My friend ultimately uninstalled his skills down to 2. He found this process difficult—each uninstallation felt like “What if I need it later?” But he realized that if he needed it later, he could always reinstall it, rather than letting it waste tokens daily.

Many people can install skills with a few clicks. However, fewer can uninstall them. Uninstalling requires admitting that a previous installation was an impulsive decision.

Admitting this is challenging. When installing, you’re filled with the fantasy of future utility; when uninstalling, you’re gripped by the fear of future need. Installation is additive; uninstallation is subtractive. In the age of AI tools, most people only know how to add.

But the token bill requires payment for additions; savings begin with subtractions.

Writing skill descriptions follows the same principle.
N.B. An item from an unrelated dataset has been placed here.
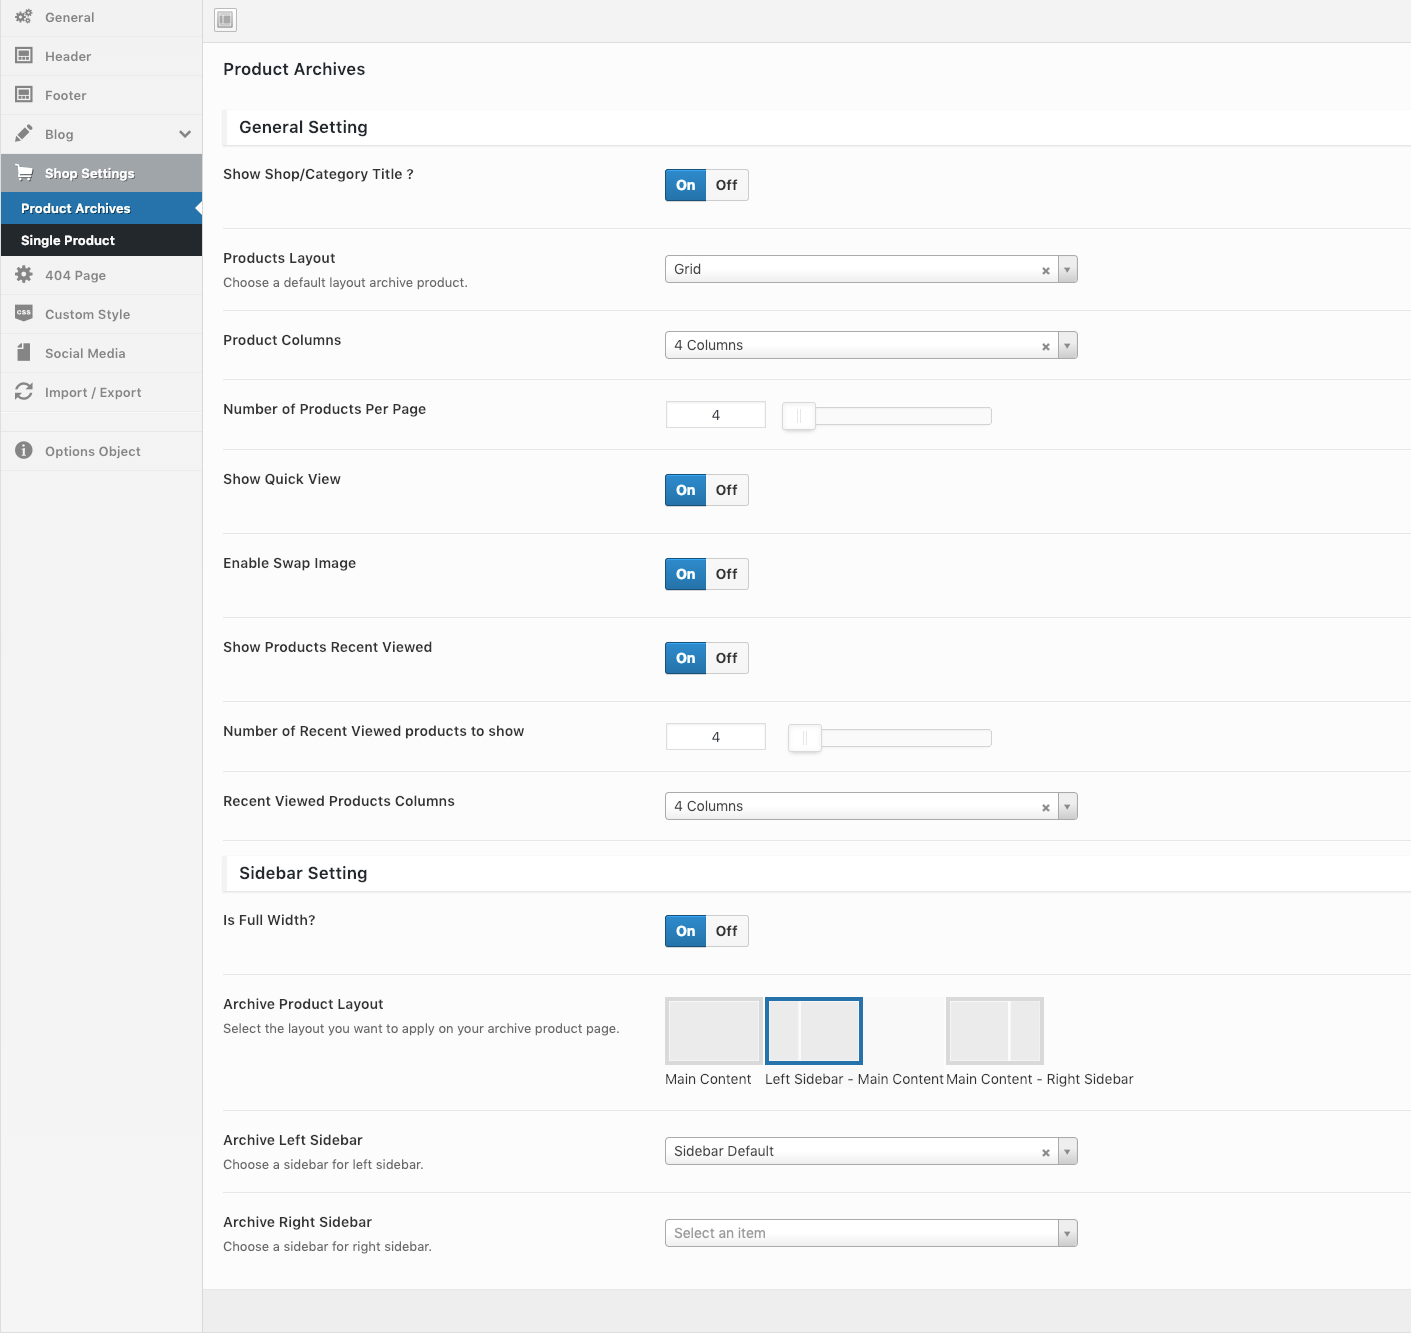
Task: Click the Products Per Page slider handle
Action: click(799, 416)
A good skill description isn’t about being verbose or looking professional; it’s about clearly defining its boundaries—what it covers, what it doesn’t, and under what circumstances it should never be summoned. The difficulty lies not in the technical aspect but in your willingness to spend time refining those few lines.
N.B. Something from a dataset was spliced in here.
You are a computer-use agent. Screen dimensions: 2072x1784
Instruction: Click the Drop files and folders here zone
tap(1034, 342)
Most people aren’t willing. They can install a skill in thirty seconds but spend five minutes on a description, leaving it to the model to trigger accidental calls—after all, it’s not their electricity bill.

But the API bill is theirs to pay.

In conclusion, whether skills save tokens isn’t a problem with the skills themselves; it’s about whether you’ve configured them thoughtfully.

If you’re willing to invest time in deciding what to install, what to uninstall, how to write descriptions, and how to differentiate from MCPs, they will genuinely save you money.

If you’re not willing, they will consistently cost you.

The hand in the middle is yours.

Returning to my friend, after uninstalling, the two remaining skills were “Team Coding Standards” and “Project Architecture Context.” He uses these daily, and their descriptions are clear—only summoned for questions related to the current project code, with no unnecessary triggers.

The money he saved? He used it to renew a Pro subscription.

This is a painful reality in the age of AI tools—you think you’re using tools, but in reality, the tools are filtering who can use them effectively.

Those who know how to use them save more, while those who don’t end up losing more. The mechanism remains the same.

Complaining that skills don’t save tokens is akin to complaining that ChatGPT gives poor answers—it’s never about the tool itself.